7.4 Optimization
In The Mean and Slopes, we used a simple but slow way to find the slope that best predicted one vector of values from another vector of values.
First we go back to find that slope.
import numpy as np
import matplotlib.pyplot as plt
%matplotlib inline
# Make plots look a little bit more fancy
plt.style.use('fivethirtyeight')
# Print to 2 decimal places, show tiny values as 0
np.set_printoptions(precision=2, suppress=True)
import pandas as pd
Download the ckd_clean.csv file to the same directory as this notebook, if you are running on your own computer.
We fetch and process the data. See mean and slopes for a slower description of this processing.
# Load the data file
ckd = pd.read_csv('ckd_clean.csv')
pcv = np.array(ckd['Packed Cell Volume'])

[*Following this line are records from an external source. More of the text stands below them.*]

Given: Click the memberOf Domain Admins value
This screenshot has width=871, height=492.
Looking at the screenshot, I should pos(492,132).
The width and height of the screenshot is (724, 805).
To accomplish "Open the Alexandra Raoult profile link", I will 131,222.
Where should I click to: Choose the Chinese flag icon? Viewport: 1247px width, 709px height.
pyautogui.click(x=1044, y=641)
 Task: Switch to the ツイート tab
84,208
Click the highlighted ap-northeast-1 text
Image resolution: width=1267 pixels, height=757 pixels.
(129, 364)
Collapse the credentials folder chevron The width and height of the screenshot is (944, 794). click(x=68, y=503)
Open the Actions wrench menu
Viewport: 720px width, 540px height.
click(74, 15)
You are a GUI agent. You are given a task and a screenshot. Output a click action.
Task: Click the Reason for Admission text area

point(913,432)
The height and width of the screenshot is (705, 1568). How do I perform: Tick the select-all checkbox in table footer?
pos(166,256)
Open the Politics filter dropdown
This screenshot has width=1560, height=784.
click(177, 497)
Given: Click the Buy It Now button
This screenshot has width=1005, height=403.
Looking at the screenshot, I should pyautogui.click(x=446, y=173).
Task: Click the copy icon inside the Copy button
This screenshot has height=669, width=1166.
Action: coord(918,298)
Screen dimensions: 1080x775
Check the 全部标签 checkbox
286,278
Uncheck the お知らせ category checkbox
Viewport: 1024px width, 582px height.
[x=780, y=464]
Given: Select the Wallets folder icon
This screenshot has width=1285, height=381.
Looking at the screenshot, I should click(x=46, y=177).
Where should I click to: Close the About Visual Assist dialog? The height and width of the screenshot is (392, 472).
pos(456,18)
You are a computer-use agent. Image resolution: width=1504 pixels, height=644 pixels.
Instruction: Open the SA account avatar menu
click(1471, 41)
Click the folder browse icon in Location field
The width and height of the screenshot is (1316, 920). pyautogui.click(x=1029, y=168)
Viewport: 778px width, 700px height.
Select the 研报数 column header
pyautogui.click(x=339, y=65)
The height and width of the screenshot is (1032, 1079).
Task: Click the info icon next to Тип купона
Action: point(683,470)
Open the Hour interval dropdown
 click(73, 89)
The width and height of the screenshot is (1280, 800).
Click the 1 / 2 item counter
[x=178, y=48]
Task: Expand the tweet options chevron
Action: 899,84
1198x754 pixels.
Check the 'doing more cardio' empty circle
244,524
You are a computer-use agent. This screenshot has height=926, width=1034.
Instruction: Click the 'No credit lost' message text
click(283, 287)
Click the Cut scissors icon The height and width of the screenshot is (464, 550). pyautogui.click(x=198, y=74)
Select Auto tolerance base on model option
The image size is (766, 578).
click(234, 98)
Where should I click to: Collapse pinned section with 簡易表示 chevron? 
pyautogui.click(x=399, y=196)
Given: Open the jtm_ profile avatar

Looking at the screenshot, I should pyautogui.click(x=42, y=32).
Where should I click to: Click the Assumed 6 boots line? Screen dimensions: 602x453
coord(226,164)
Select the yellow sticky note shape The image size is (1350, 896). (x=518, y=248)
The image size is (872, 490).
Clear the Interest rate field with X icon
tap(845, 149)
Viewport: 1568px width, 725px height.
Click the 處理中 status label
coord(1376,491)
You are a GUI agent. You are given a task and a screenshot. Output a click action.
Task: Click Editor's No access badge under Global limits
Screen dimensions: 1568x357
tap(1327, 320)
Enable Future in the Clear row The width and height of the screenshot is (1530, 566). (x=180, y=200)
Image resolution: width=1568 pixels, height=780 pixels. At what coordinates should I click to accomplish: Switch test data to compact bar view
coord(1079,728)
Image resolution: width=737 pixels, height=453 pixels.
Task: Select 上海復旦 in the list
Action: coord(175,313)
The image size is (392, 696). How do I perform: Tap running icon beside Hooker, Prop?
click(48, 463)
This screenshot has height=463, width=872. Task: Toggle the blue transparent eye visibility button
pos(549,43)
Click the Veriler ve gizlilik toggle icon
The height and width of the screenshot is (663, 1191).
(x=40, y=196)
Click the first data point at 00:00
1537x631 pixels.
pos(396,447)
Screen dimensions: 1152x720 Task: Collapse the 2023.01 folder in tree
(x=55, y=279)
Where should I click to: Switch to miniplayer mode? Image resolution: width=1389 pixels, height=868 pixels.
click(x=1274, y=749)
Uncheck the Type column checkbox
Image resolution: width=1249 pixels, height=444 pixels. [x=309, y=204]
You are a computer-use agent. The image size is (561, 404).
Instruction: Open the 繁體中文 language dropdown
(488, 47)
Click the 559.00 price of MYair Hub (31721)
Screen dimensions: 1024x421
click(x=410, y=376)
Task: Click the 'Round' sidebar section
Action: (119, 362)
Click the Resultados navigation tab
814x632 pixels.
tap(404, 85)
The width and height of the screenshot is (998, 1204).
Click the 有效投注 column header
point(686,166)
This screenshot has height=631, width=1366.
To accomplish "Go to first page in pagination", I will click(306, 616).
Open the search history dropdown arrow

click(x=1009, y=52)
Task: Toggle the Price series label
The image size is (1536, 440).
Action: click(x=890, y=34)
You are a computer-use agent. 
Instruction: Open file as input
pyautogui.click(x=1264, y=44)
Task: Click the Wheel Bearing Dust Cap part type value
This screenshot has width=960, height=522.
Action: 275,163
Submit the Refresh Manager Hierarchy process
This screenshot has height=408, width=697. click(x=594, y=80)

hgb = np.array(ckd['Hemoglobin'])
Our criterion is the sum of squared error:
def sos_error(slope):
fitted = hgb * slope # 'hgb' comes from the top level
error = pcv - fitted # 'pcv' comes from the top level
return np.sum(error ** 2)
We found the best slope by trying a very large number of slopes, and recording, for each slope, the sum of squared error. We chose the slope from the slopes that we tried, that gave us the lowest sum of squared error.
# Slopes to try
some_slopes = np.arange(2, 4, 0.01)
n_slopes = len(some_slopes)
# Try all these slopes, calculate and record sum of squared error
sos_errors = np.zeros(n_slopes)
for i in np.arange(n_slopes):
slope = some_slopes[i]
sos_errors[i] = sos_error(slope)
# The slope minimizing the sum of squared error
best_slope = some_slopes[np.argmin(sos_errors)]
best_slope
3.0499999999999776
At the end, of the mean and slopes notebook, we saw that
a function in Scipy called minimize
can do this work for us, relatively
quickly.
from scipy.optimize import minimize
minimize(sos_error, 3)
fun: 3619.6157878183294
hess_inv: array([[0.]])
jac: array([0.])
message: 'Desired error not necessarily achieved due to precision loss.'
nfev: 16
nit: 2
njev: 5
status: 2
success: False
x: array([3.05])
What we are doing, with our slow dumb technique, and with the minimize
function, is something called mathematical
optimization. We use
optimization when we have some function that takes one or more
parameters. We want to chose, or optimize the parameters to give us some
desired output from the function.
In our case our function is the sum of squared error, sos_error
. The
parameter is the slope. We are trying to find the value for the parameter
that minimizes the result of calling the function sos_error
.
One way of doing this minimization, is the slow dumb way. We just try a huge number of values for the parameter (the slope), and chose the value that gives us the lowest output value (the sum of squared error).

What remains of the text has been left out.